Chrome 136 Fixes 20-Year-Old Privacy Bug in Latest Update
Google has begun rolling out Chrome 136 to the stable channel for Windows, Mac, and Linux, bringing significant security and privacy upgrades to millions of users worldwide.
The update, set to be distributed over the coming days and weeks, addresses a range of vulnerabilities. However, its most notable change closes a privacy loophole that has persisted for over two decades.
Since the early days of web browsing, browsers have visually distinguished visited links, usually with a different color, to help users navigate online.
However, this feature has harbored a serious privacy flaw: websites have been able to detect whether a user has visited certain links elsewhere by exploiting how browsers, including Chrome, handled the CSS :visited selector.
This loophole exposed users to potential tracking and profiling, as malicious sites could stealthily probe a user’s browsing history based on the appearance of links.

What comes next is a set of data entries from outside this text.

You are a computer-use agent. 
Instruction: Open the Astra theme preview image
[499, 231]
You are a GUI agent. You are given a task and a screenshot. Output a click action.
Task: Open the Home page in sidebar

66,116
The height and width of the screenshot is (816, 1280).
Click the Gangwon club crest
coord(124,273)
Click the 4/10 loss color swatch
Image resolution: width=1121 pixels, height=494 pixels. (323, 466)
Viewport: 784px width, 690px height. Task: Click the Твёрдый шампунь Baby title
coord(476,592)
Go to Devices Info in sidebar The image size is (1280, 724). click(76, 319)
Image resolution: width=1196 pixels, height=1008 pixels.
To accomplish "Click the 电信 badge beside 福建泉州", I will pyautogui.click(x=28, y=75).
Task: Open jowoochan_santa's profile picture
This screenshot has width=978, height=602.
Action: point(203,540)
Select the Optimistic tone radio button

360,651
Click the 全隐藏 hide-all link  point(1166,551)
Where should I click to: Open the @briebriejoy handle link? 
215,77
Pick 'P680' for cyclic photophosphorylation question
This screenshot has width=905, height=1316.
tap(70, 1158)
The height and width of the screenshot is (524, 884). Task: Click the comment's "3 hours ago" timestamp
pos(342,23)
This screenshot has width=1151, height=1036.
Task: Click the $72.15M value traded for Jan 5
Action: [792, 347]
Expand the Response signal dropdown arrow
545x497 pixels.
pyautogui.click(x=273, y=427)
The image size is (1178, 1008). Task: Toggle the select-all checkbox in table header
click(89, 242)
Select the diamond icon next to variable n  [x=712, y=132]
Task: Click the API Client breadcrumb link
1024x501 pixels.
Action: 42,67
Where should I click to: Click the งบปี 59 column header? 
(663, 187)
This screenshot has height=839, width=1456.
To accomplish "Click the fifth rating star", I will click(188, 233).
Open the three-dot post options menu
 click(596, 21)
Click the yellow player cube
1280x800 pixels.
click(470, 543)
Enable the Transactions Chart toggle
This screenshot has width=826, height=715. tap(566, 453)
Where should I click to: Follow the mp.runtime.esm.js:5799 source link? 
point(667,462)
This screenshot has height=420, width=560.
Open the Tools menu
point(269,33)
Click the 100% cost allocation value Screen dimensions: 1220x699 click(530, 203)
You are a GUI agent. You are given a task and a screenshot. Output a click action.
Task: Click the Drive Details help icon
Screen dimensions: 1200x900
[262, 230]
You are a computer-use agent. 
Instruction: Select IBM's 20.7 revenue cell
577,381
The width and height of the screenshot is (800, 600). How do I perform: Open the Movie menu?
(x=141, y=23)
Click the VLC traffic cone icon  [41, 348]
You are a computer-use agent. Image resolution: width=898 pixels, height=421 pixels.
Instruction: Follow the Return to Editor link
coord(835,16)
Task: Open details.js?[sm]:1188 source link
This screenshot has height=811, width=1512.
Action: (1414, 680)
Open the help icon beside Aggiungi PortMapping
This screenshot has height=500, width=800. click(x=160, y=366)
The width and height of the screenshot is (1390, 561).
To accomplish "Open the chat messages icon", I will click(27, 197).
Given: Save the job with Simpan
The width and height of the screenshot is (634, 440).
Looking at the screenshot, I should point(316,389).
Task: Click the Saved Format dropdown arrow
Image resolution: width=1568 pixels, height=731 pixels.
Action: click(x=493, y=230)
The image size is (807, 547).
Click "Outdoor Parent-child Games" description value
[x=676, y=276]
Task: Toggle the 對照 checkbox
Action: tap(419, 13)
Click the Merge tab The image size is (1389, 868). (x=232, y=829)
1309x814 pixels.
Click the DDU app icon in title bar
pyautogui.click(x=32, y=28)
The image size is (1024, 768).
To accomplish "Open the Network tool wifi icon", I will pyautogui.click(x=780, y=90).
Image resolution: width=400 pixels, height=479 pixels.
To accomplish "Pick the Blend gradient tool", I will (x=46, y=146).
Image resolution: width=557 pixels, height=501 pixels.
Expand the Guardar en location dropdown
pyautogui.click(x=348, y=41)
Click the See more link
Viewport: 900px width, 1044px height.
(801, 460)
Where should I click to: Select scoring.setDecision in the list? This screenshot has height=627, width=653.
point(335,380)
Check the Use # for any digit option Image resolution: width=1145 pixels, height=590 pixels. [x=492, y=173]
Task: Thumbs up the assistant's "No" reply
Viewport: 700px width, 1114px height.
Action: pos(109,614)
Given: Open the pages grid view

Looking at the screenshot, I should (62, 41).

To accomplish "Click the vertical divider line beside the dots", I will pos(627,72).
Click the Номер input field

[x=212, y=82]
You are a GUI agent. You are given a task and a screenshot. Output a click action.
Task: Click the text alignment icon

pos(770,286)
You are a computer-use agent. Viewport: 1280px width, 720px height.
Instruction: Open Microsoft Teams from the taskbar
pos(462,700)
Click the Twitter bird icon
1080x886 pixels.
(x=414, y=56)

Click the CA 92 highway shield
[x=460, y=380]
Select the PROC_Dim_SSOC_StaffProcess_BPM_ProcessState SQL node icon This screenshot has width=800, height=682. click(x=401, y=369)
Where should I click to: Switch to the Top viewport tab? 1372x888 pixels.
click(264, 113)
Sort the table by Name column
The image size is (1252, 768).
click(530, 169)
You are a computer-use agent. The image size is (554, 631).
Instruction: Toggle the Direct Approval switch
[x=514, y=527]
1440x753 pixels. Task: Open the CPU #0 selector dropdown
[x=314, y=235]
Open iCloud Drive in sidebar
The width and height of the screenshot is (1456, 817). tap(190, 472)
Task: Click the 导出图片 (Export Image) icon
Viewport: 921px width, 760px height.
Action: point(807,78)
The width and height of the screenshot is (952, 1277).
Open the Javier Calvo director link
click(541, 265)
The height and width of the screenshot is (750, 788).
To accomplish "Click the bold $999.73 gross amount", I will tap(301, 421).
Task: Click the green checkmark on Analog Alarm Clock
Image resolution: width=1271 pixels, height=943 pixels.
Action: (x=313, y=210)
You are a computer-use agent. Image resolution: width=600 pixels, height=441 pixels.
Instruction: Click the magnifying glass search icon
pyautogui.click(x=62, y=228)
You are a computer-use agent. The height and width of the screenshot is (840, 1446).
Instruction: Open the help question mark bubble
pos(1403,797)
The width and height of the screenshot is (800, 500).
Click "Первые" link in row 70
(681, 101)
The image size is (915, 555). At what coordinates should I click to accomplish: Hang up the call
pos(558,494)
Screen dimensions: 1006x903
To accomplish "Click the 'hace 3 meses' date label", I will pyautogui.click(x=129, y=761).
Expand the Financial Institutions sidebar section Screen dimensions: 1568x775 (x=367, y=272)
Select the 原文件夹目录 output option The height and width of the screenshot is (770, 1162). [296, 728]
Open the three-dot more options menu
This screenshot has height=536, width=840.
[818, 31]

According to a Cyber Security News report, with Chrome 136, Google has radically changed how visited links are tracked. The browser now employs a “triple-key partitioning” system, storing the visited status of links using three elements: the specific link URL, the top-level site, and the frame origin.
This means only the site where the link originates can access information about its visited status, closing the door on cross-site history sniffing once and for all.
Navigational cues remain intact for users within the same site but no longer compromise privacy across the web.
Security Fixes and Bug Bounties
Alongside this privacy breakthrough, Chrome 136 patches eight other security vulnerabilities, several found by independent researchers:
- A critical heap buffer overflow in HTML (CVE-2025-4096): Rewarded with $5,000.
- Two medium-severity issues in DevTools: Out-of-bounds memory access (CVE-2025-4050) and insufficient data validation (CVE-2025-4051), each earning $2,000.
- A low-severity bug in DevTools (CVE-2025-4052): Awarded $1,000.
Many additional fixes stem from internal audits and advanced security technologies, including AddressSanitizer and MemorySanitizer, further securing the platform for all users.
The extended stable release (v136.0.7103.48/49) has also been updated for enterprise users, making these critical protections more widely available.
Google encourages all Chrome users to update their browsers as Chrome 136 rolls out. Users can anticipate upcoming blog posts highlighting new features and significant progress made in this release.
By finally closing a decades-old privacy gap, Chrome 136 sets a new standard for browser security and user trust, demonstrating Google’s ongoing commitment to privacy-first innovation.